Data Clear Unsuccessful?

Can anyone explain to me what has happened here please?

We have a very large customers table (32.75m rows, 12GB in size) which has a whole load of invalid data in it and I was tasked to reduce its size. We need to remove customers who have no email address recorded and are over 30 days old, but the query to get that data on the server will grind it to a halt.

So, I selected all of the rows, just the ID, email and dateadded, 1m at a time, into a CSV outfile. Using the CSV engine I ran an “INSERT SELECT FROM” and imported the records which met the criteria above into a MyISAM table. When this was done (took about 6 seconds per 1m row import file) I exported the IDs into another file.

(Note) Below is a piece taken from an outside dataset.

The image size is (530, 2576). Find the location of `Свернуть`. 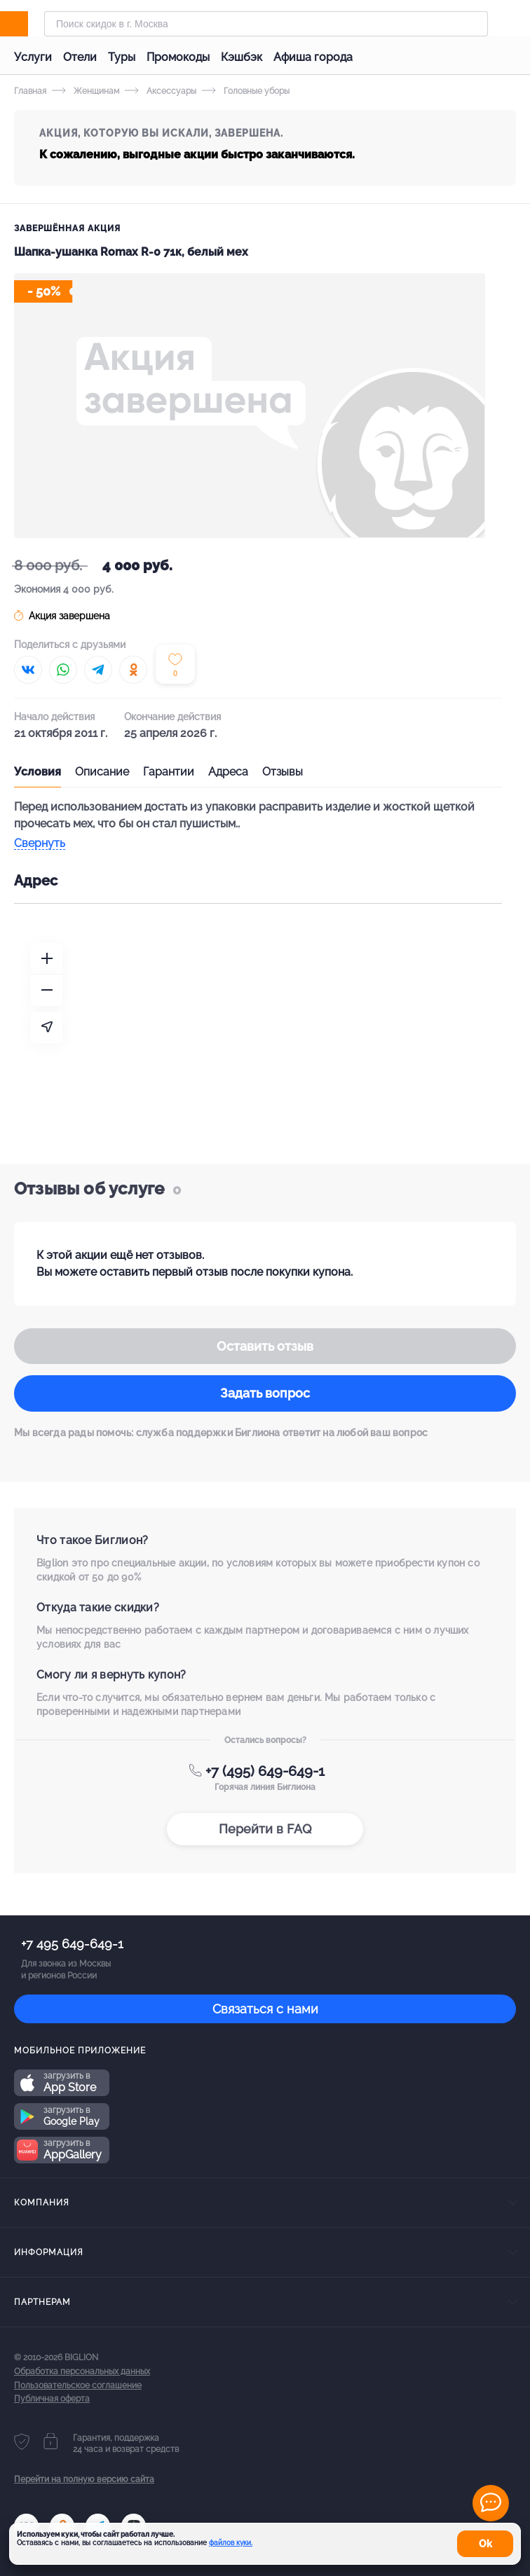

Свернуть is located at coordinates (39, 844).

This identified 28.3 million records which needed to be removed, but I needed to do an extra level of checking before deleting: Since I grabbed those IDs, have these customer records become valid? So, the script selected all rows that now had a valid email address and the ones that do were removed from the list to process. Then, any that remained were stripped from the basket and the customer tables and at the end a log was appended to tell me how many rows were deleted, how many per second, and how many valid customers were overlooked.

The process took a few days to complete, on and off, but last night we ran an optimize on the customer table, which took 2h 20min.

Now, my log file suggests that we’ve removed 28,261,695 in 24h 47min and 99.42% of the IDs I gave it were removed. So, we expected the count on the table to be something like 4.5m, however, it’s actually reporting 28,091,795 and 8.3GB still.

I’m going to get a million rows out again and run it through the same process that I did previously to compare the results, but if anyone could shed any light on what may have happened I would be most grateful.

Cheers

Your log file - what did you use to create it? Your own custom program / script? And how are you checking the size of the data file / number of records?

To be honest I made some assumptions in the log file. It’s done in PHP, and it looks like the assumptions were incorrect. I’ve changed the script to echo the queries and I’ve compared them to the list of values that were used in the query (basically something like “DELETE FROM customers WHERE id IN (1,2,3,4,5…)”. It appears that there was an error in my code’s logic and it broke out of loops too early and only did the first 100 IDs from each 1000, so it only removed about 10% of the IDs that we wanted it to.

What an idiot!

Well, I wouldn’t go that far and use such words, it’s a common mistake but you learned a lesson - always assume you’re wrong :slight_smile:

Also, if you are looking to improve performance of larger tables - I’d suggest ditching MyISAM as storage engine as InnoDB scales better and reading about partitioning in MySQL.

I’m only using MyISAM on my local machine because it’s quicker to import that data. All of our tables on the live servers are InnoDB, but cheers :slight_smile: